→ **EXERCISE**: Display every line of the listing below that contains the string "Select", treating uppercase and lowercase as distinct.

──────────

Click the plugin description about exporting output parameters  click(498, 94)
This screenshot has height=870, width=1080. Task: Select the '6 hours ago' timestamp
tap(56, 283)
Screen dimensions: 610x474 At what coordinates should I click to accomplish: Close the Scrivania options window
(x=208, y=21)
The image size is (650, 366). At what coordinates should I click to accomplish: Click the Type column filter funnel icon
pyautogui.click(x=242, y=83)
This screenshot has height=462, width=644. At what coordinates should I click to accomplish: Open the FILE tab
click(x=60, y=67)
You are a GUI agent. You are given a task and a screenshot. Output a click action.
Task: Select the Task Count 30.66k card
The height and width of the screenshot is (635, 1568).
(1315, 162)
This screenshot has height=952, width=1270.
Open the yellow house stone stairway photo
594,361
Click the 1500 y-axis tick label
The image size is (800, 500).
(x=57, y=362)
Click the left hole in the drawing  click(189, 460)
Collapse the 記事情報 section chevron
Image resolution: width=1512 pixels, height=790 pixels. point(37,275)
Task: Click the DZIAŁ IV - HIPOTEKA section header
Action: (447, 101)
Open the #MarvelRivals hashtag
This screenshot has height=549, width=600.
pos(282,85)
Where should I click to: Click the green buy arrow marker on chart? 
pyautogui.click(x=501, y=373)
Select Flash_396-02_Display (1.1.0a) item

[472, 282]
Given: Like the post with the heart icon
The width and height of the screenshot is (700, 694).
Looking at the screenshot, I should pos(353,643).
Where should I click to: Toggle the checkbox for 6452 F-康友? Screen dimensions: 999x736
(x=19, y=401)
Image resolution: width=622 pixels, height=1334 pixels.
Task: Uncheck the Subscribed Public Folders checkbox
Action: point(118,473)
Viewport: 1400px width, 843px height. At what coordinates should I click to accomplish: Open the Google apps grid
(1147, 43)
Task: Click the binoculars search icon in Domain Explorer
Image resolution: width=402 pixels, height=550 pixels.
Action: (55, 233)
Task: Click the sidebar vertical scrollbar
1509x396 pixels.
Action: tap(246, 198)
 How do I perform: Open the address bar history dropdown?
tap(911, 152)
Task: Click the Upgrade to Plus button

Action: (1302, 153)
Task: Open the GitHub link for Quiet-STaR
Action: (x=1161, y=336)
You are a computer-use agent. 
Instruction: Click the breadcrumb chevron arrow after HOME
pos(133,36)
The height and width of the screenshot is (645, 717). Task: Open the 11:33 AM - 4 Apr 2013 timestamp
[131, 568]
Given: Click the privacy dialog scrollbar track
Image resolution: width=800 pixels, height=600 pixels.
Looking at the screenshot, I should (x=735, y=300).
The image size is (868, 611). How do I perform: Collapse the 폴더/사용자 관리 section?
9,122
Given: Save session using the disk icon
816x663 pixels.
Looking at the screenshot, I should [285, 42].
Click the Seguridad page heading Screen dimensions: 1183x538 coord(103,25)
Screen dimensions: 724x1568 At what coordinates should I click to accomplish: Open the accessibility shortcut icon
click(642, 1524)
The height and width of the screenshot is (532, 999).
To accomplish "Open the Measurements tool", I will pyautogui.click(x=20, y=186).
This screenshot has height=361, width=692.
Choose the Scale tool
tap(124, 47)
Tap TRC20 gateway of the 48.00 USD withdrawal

──────────

→ **SOLUTION FOR THIS EXERCISE**:
This screenshot has height=870, width=1080. Task: Select the '6 hours ago' timestamp
Task: Select the Task Count 30.66k card
Select Flash_396-02_Display (1.1.0a) item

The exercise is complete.